- _TEXT EXTRACT_
○ ○ ○ ○ ○ ○ ○

THE NASHVILLE SOUND-COUNTRY MUSIC’S GOLDEN ERA.

THE NASHVILLE SOUND-COUNTRY MUSIC’S GOLDEN ERA.

By the mid-fifties, music was changing. Rock ’n’ roll had been born. This was a game-changer. Some genres, including blues and country, were no longer as popular. They were struggling to survive. It was a case of adapt or die. Country music realised this and changed.

Production values changed. The productions became much more polished. Immediately, the rough edges were smoothed away. Country music was transformed. Lush strings were added. Even the singing style change. Some singers adopted the crooning style that was popular amongst pop singers. All this helped transform the fortunes of country music. Not only was country music relevant, but the golden age of country music began.

The golden age of country music began in 1955. It lasted seven years, and finished in 1962. During that period, some of the greatest country music ever recorded was released. This came courtesy of country music legends like Patsy Cline, Jim Reeves, George Jones, Charlie Rich, Marty Robbins, Skeeter Davis, Don Gibson, Brenda Lee, Burl Ives, Stonewall Jackson, Dolly Parton and Slim Whitman. Each of these artists feature on Proper Records recently released box set The Nashville Sound-Country Music’s Golden Era.

The Nashville Sound-Country Music’s Golden Era is no ordinary box set. It features ninety-nine tracks spread over four discs. There’s also extensive sleeve-notes and a detailed discography. It’s obvious that a lot of time and effort has gone into compiling The Nashville Sound-Country Music’s Golden Era. 

Each of the four discs on The Nashville Sound-Country Music’s Golden Era has a theme. Disc one is Four Walls, disc two I Fall To Pieces, disc three Lonesome Number One and disc four She Thinks I Still Care. On each disc, is a combination of classics and hidden gems. They all have one thing in common, their quality. That’s why, for a newcomer to country music, then The Nashville Sound-Country Music’s Golden Era is the perfect introduction the country music’s golden era. You’ll realise that when I tell you about some of the highlights of The Nashville Sound-Country Music’s Golden Era.

Disc One-Four Walls.

Opening disc one of The Nashville Sound-Country Music’s Golden Era is Eddy Arnold’s Cattle Call. It was released in 1955 and epitomised the new country sound. With lush strings playing a part in a much more polished sound. This is very different from just a few years previously. Eddy’s other contribution is his 1959 single Tennessee Stud. It reinforces this much more polished and professional sound. So do a number of other tracks on The Nashville Sound-Country Music’s Golden Era.

○ ○ ○ ○ ○ ○ ○

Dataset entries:

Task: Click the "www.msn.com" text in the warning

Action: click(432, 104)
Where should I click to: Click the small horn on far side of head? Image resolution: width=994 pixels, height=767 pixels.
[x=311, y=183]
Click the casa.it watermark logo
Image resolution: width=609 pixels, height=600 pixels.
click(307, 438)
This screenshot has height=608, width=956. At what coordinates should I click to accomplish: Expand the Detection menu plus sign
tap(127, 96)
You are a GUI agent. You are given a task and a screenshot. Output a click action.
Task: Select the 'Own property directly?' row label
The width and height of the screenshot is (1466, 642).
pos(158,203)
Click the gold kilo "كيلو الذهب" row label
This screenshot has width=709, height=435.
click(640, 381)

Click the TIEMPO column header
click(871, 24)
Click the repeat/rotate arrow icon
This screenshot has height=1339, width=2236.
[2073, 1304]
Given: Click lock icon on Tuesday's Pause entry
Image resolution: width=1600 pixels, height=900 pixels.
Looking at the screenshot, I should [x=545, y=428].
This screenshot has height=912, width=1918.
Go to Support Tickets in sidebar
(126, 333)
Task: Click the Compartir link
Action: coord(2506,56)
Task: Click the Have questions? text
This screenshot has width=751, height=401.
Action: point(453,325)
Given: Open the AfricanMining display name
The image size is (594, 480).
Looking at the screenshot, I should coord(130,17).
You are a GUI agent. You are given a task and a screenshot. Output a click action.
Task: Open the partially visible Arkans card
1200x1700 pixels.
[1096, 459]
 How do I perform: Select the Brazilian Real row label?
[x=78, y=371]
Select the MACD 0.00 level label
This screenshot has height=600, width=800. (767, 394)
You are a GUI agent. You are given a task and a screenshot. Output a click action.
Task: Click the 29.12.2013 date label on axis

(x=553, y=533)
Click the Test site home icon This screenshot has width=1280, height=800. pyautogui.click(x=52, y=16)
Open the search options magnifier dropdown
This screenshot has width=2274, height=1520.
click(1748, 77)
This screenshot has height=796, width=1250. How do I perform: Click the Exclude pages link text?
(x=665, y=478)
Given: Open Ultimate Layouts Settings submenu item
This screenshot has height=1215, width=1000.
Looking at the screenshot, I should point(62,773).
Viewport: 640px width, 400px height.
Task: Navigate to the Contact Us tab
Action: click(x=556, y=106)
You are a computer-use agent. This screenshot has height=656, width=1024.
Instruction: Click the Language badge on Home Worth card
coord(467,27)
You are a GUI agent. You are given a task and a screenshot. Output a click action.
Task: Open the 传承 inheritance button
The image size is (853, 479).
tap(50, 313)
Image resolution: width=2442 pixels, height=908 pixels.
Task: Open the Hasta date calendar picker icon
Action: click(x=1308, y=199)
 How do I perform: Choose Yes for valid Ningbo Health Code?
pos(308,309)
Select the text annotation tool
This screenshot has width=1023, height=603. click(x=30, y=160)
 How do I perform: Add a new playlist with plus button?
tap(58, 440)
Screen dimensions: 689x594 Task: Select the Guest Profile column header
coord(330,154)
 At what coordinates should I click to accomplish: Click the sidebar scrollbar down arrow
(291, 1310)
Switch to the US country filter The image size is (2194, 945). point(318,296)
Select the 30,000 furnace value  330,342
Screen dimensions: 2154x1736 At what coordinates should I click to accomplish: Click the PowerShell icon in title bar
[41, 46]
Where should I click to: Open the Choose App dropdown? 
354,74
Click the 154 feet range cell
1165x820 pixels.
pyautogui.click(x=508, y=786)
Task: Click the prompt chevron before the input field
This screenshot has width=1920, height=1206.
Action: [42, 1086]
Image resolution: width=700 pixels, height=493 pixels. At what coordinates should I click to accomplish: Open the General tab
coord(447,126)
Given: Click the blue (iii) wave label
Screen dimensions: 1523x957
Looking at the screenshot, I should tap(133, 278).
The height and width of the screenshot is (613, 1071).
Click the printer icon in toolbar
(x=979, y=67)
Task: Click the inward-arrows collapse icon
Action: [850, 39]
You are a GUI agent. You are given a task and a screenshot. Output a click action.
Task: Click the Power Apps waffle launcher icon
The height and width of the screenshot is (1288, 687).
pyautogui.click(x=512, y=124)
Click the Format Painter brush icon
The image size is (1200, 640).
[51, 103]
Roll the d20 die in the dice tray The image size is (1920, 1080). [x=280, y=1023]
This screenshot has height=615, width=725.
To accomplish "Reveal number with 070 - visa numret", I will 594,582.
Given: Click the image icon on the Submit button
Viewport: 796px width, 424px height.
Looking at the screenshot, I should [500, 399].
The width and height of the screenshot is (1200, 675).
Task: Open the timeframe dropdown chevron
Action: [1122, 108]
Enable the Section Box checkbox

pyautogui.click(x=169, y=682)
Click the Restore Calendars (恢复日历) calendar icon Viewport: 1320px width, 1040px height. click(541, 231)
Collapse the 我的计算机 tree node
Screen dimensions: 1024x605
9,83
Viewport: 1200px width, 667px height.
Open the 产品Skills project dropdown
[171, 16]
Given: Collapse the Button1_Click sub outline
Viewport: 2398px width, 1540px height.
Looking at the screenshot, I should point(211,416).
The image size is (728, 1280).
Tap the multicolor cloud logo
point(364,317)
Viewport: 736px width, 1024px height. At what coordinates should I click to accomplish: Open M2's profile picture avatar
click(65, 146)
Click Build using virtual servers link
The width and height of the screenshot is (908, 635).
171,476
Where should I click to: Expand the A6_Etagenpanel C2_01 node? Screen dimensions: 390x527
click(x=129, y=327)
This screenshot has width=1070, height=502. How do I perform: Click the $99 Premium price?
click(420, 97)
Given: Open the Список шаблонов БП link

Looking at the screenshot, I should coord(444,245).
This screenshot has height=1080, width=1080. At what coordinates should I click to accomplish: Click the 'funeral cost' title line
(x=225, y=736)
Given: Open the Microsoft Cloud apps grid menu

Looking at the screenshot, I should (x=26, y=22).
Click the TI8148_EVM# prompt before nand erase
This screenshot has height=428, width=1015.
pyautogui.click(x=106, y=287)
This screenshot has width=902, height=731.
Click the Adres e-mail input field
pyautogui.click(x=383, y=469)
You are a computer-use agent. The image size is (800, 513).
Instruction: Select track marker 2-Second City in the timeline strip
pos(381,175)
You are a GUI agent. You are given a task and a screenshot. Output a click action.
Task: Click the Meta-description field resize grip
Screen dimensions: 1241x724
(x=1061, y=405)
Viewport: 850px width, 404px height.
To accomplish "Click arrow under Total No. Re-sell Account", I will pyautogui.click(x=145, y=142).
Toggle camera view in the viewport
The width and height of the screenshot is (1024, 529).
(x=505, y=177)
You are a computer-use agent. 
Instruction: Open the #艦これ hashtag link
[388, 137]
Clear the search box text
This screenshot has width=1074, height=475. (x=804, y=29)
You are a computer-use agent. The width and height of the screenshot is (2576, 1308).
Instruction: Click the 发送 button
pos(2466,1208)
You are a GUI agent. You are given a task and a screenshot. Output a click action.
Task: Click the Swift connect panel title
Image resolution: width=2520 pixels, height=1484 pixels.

○ ○ ○ ○ ○ ○ ○

- _GIVEN PROBLEM 1_
Answer these questions about the box set review:
(a) In what year did the golden age of country music begin and end?
(b) How many tracks and discs does the box set contain?
(c) In what year was Eddy Arnold's single Tennessee Stud released?
- _GIVEN PROBLEM 2_
Can you carry the review of the Nashville Sound box set further, picking up right after its last sentence?

- _EXERCISE RESULT 1_
(a) It began in 1955 and ended in 1962.
(b) It contains ninety-nine tracks on four discs.
(c) It was released in 1959.

- _EXERCISE RESULT 2_
This includes two tracks from Don Gibson. There’s Oh Lonesome Me and his classic I Can’t Stop Loving You. The two tracks from Webb Pierce showcase this much more polished sound. They’re quite different and show two sides of his music. I Ain’t Never has a much more traditional country sound, while Webb croons his way through It’s My Way Of Loving You with weeping guitars for company. Those weeping guitars accompany Charlie Walker on Pick Me Up On Your Way Down and I’ll Catch You When You Fall, which incorporates country music’s past and present. That’s the case with Marvin Rainwater’s two contributions. Gonna Find Me A Bluebird fuses the traditional country sound with a much more polished arrangement. Then on Whole Lotta Woman, Marvin combines country and pop, to create an irresistibly catchy track.

Marty Robbins combines elements of pop and country on A White Sport Coat (And A Pink Carnation). He returns to a more traditional country sound on Singing The Blues. 

Sonny James croons his way through Young Love, Talk Of The School and You’re The Reason I’m In Love. Accompanied by tender harmonies, Bobby Helms croons his way through My Special Angel. It’s a beautiful track, very different to his other contribution Fraulein. Jim Reeves is one of country music’s most famous crooners. His smooth, silky vocal  breathes life, meaning and emotion into Four Walls.

Disc Two-I Fall To Pieces.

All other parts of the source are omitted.